* _HOW TO COMPLETE THIS TASK_
All that is wanted is the line with "The image size is (1568, 682)." and each line after it to the end of the data below, set down exactly and without pictures.

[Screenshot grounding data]
################

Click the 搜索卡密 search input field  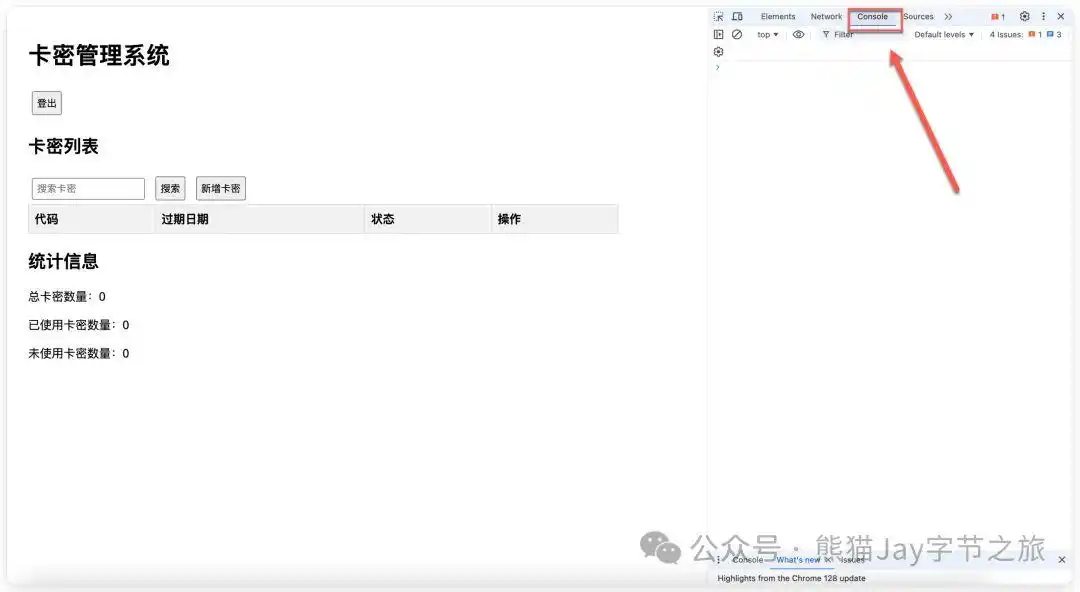point(88,188)
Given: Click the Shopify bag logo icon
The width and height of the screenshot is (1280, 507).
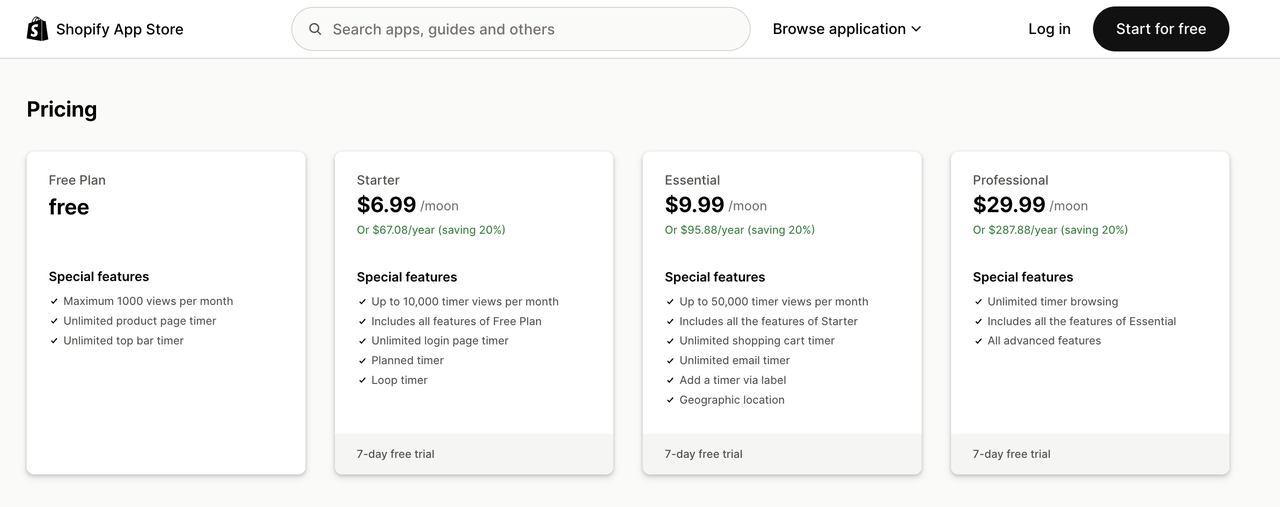Looking at the screenshot, I should tap(37, 29).
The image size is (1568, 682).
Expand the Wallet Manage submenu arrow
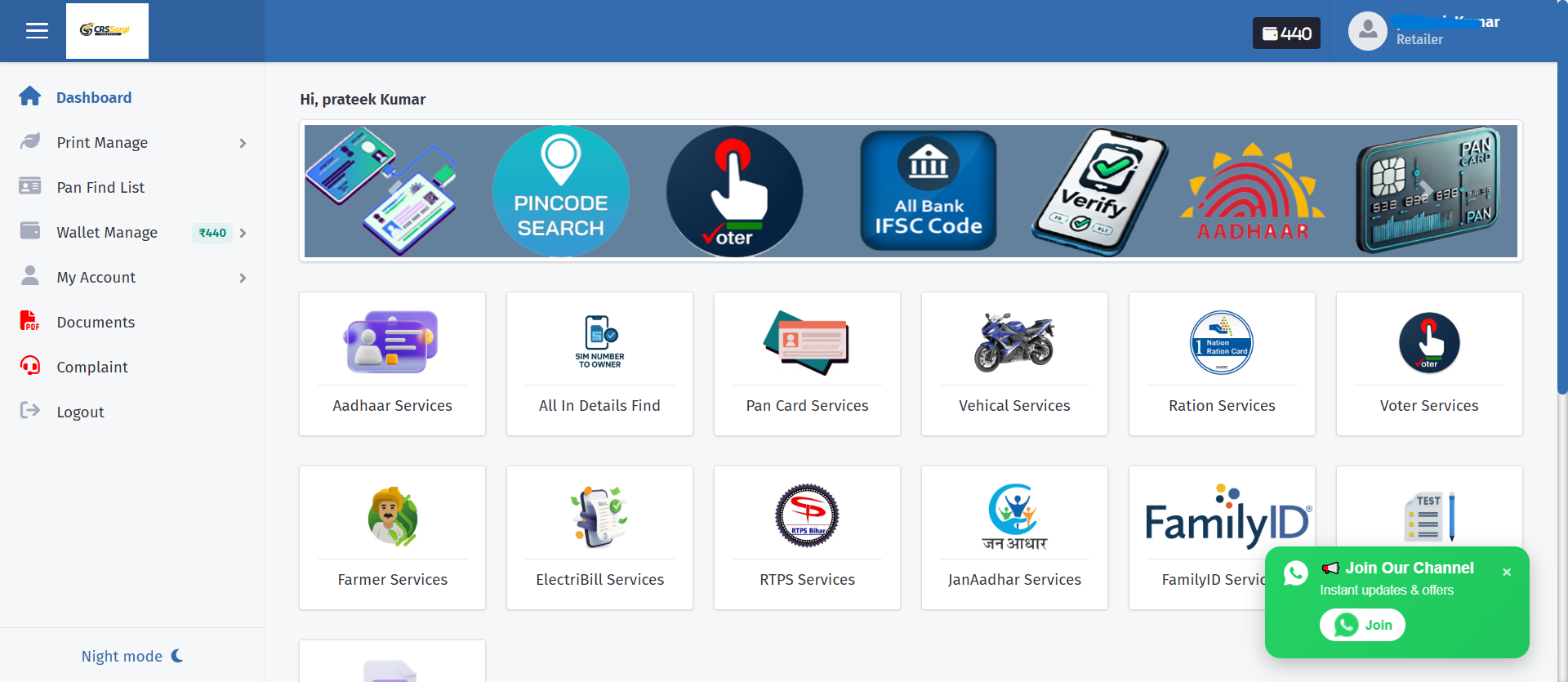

################

* _RESULT OF THIS EXERCISE_
The image size is (1568, 682).
Expand the Wallet Manage submenu arrow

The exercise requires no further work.